▶ [Data section]
################

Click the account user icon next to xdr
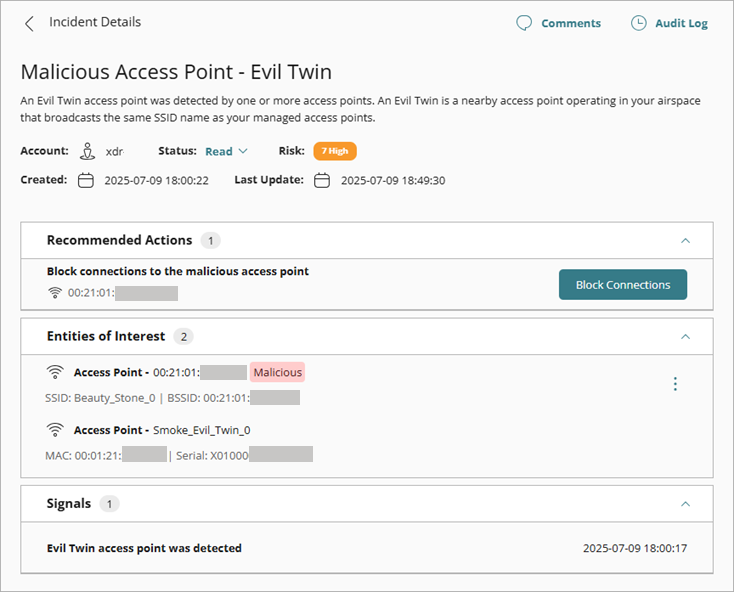Image resolution: width=734 pixels, height=592 pixels. [87, 151]
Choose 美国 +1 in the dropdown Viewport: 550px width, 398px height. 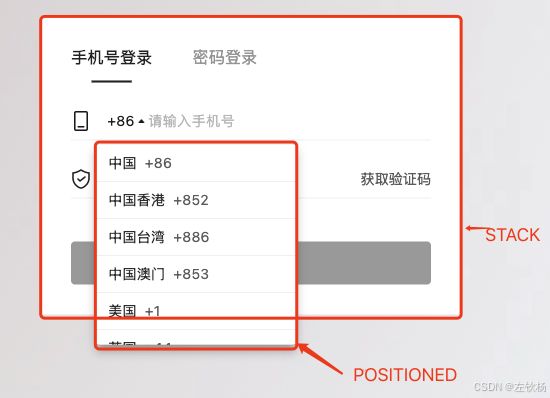point(196,311)
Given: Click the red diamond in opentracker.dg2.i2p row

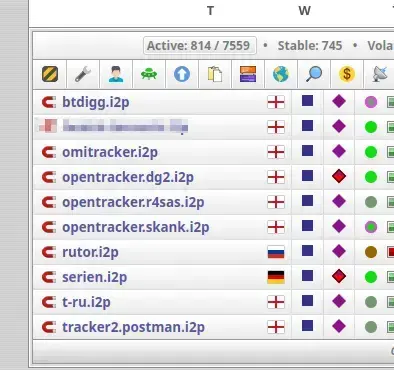Looking at the screenshot, I should click(339, 177).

################

▶ [Aim of the task]
Reproduce nothing but the lines running from the line with "Given: Click the" through the end of the records, keeping both end lines and dropping the pictures.

▶ [Completed exercise]
Given: Click the red diamond in opentracker.dg2.i2p row

Looking at the screenshot, I should click(339, 177).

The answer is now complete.